Maravich disappeared from public view for the next two years. While he looked after his small construction business in Covington, Louisiana, he contemplated suicide and continued to drink heavily. Although Maravich and his wife now had another son, he began to dabble in astrology and mysticism. One night in November 1982, he thought God spoke to him. After this experience Maravich became a born-again Christian, touring schools and prisons and preaching the gospel. On 5 January 1988 Maravich died of a heart attack after playing a three-on-three pickup game in the First Church of the Nazarene gym in Pasadena, California. An autopsy revealed that he had been born without one of the two arterial systems that carry blood to the heart. He is buried at Resthaven Cemetery in Baton Rouge, Louisiana.
Although Maravich was often accused of refusing to share the ball with his teammates, his achievements on the basketball court are undeniable. At LSU he set NCAA records that are still unbroken. He scored 43.8, 44.2, and 44.5 points per game in his 1968–1970 varsity seasons, leading the nation in scoring each year. He scored fifty-plus points in twenty-eight games. He owns NCAA records for most points in a season (1,381), most points in a career (3,667), highest career scoring average (44.2 points per game), most field goals made in a career (1,387), and most field goals attempted (3,166). As a professional basketball player, Maravich was named an All-Star five times and led the league in scoring in 1977 with a 31.1 points-per-game average; he had a career average of 24.2 points per game. Maravich was elected to the Basketball Hall of Fame on 1 May 1987, and in 1997 he was honored for being among the NBA's fifty greatest players of all time.
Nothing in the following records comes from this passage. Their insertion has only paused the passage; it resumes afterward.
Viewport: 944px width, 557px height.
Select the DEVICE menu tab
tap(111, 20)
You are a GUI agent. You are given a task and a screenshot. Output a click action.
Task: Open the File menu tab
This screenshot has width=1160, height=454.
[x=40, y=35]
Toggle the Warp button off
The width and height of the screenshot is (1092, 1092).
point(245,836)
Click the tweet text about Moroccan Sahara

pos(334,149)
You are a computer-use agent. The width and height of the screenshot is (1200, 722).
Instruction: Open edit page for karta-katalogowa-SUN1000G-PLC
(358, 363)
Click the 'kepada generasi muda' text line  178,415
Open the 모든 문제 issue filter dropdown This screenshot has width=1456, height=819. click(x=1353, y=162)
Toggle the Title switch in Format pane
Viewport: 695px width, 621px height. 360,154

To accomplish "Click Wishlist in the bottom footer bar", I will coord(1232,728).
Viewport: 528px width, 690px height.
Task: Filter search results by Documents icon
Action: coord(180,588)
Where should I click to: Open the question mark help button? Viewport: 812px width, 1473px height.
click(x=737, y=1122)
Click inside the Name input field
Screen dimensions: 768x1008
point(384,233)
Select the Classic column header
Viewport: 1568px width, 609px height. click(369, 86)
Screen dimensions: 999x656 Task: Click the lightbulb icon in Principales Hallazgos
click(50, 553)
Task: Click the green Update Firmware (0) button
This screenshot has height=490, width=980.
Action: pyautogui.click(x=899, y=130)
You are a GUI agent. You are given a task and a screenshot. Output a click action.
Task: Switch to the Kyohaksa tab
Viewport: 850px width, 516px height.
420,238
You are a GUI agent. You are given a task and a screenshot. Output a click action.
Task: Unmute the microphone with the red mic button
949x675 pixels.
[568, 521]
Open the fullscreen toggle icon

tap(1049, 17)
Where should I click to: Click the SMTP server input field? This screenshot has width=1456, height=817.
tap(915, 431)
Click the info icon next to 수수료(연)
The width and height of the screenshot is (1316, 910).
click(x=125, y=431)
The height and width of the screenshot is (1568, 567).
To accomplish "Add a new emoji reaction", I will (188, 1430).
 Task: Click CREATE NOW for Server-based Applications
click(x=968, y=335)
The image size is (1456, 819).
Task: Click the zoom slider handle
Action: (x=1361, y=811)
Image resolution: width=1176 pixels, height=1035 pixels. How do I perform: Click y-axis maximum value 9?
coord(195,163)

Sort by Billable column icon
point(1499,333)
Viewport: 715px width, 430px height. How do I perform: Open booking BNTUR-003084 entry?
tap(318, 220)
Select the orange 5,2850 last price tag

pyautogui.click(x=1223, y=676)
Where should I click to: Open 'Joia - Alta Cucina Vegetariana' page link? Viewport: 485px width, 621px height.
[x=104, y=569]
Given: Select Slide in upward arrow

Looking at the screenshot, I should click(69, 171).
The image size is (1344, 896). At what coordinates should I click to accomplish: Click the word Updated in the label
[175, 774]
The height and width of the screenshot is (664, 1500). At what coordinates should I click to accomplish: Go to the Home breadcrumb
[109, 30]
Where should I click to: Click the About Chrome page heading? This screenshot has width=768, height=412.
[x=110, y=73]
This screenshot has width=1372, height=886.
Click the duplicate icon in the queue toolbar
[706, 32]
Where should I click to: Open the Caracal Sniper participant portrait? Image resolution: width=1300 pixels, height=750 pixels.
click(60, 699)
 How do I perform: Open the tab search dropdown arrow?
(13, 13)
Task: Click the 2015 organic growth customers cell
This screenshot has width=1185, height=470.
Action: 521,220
Maravich's autobiography, Heir to a Dream (1987), written with Daniel Campbell, reveals the player's love-hate relationship with his father and his personal disappointment at the public perception that he was a loser. Phil Berger, Forever Showtime: The Checkered Life of Pistol Pete Maravich (1999), traces Maravich's life and career in an unsentimental, realistic manner. Obituaries are in the Los Angeles Times, New York Times, San Diego Union Tribune, and Washington Post (all 6 Jan. 1988). The Union Tribune obituary contains a lengthy summary of Maravich's college and professional statistics. The television drama The Pistol: Birth of a Legend (1990) explores the early life of Maravich, showing how the thirteen-year-old introverted boy not only made the high school varsity team while still in the eighth grade but also led it to the state championship.